Set exercise. Copy the rows below word for word, leaving out the pictures.

====================

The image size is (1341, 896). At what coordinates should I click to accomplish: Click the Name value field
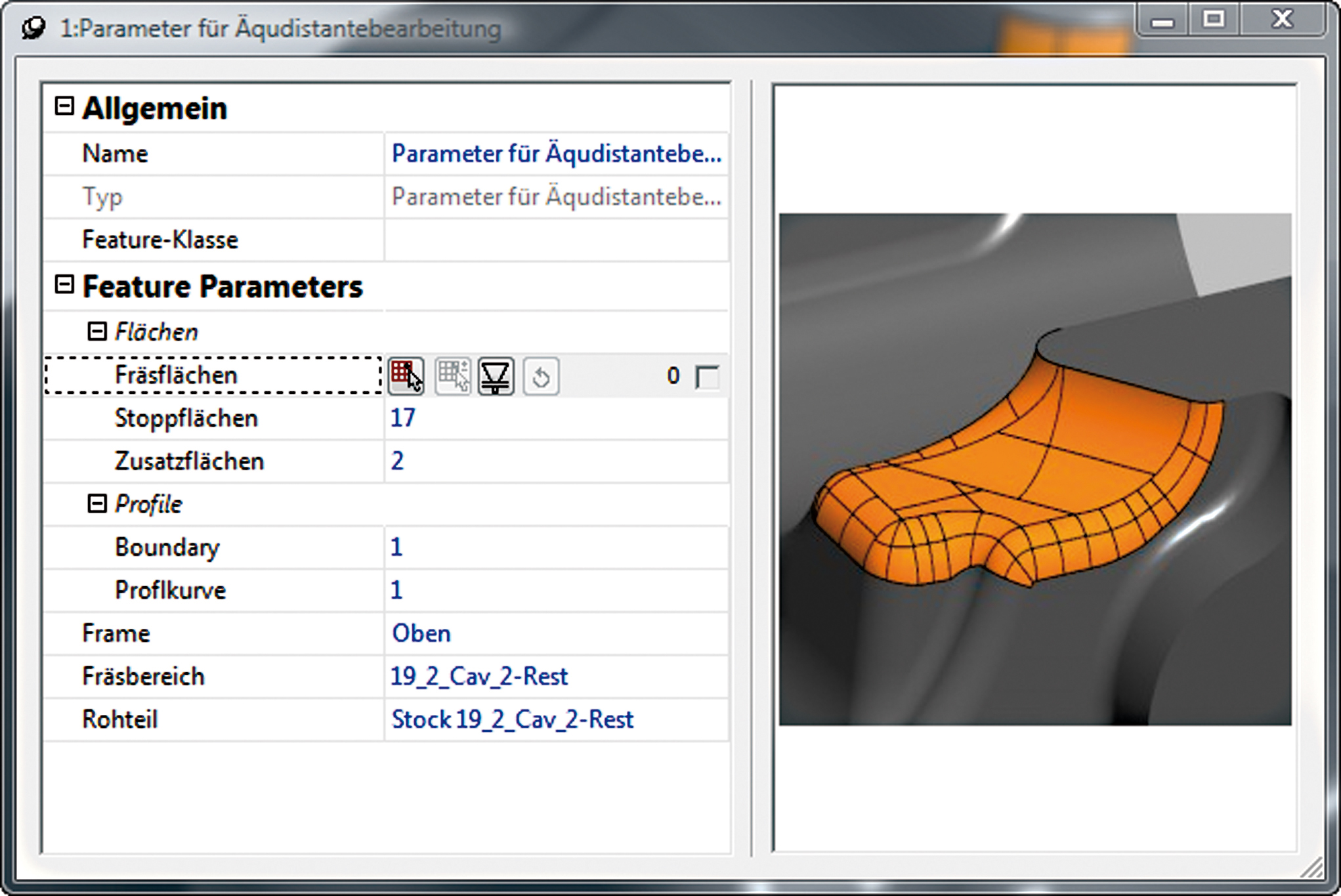(x=556, y=154)
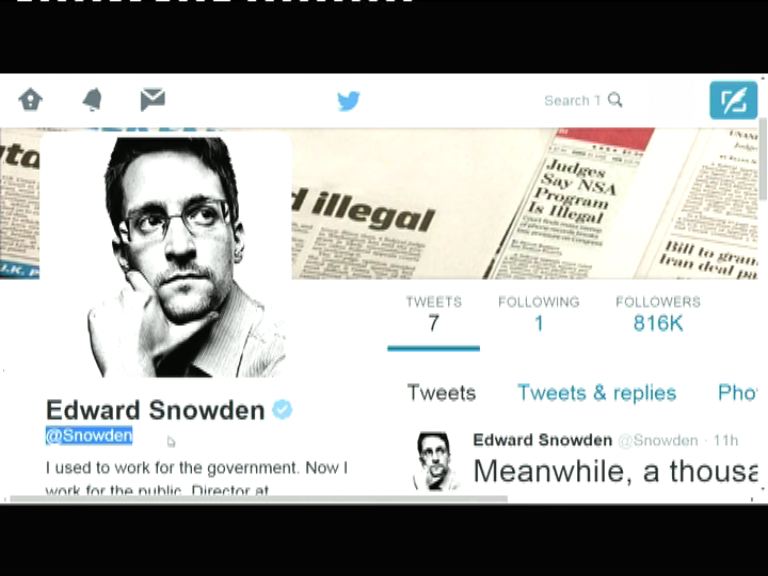Compose a new tweet with quill button
This screenshot has height=576, width=768.
coord(733,100)
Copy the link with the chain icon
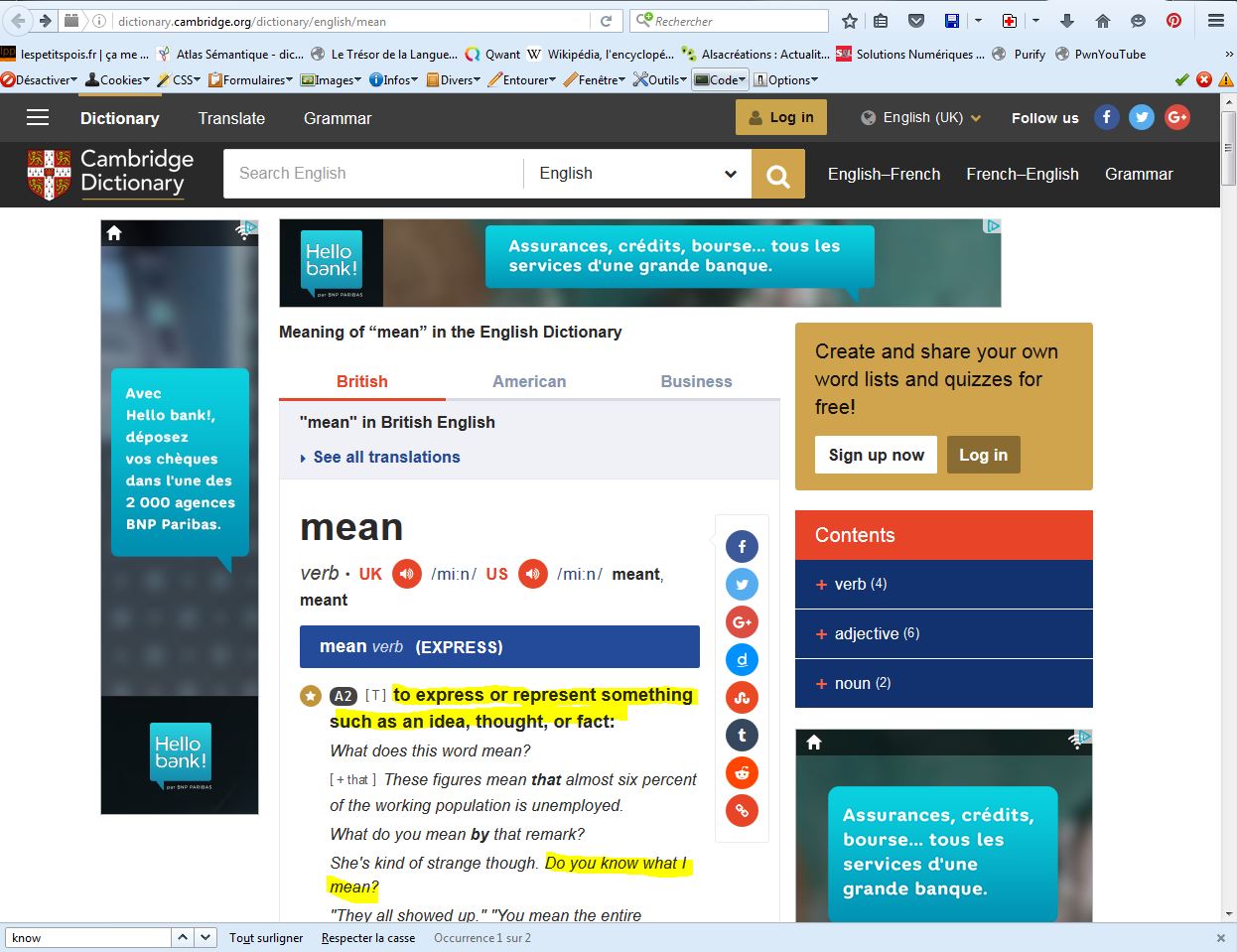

====================

Output of the task.
The image size is (1341, 896). At what coordinates should I click to accomplish: Click the Name value field
(x=556, y=154)
Compose a new tweet with quill button
This screenshot has height=576, width=768.
coord(733,100)
Copy the link with the chain icon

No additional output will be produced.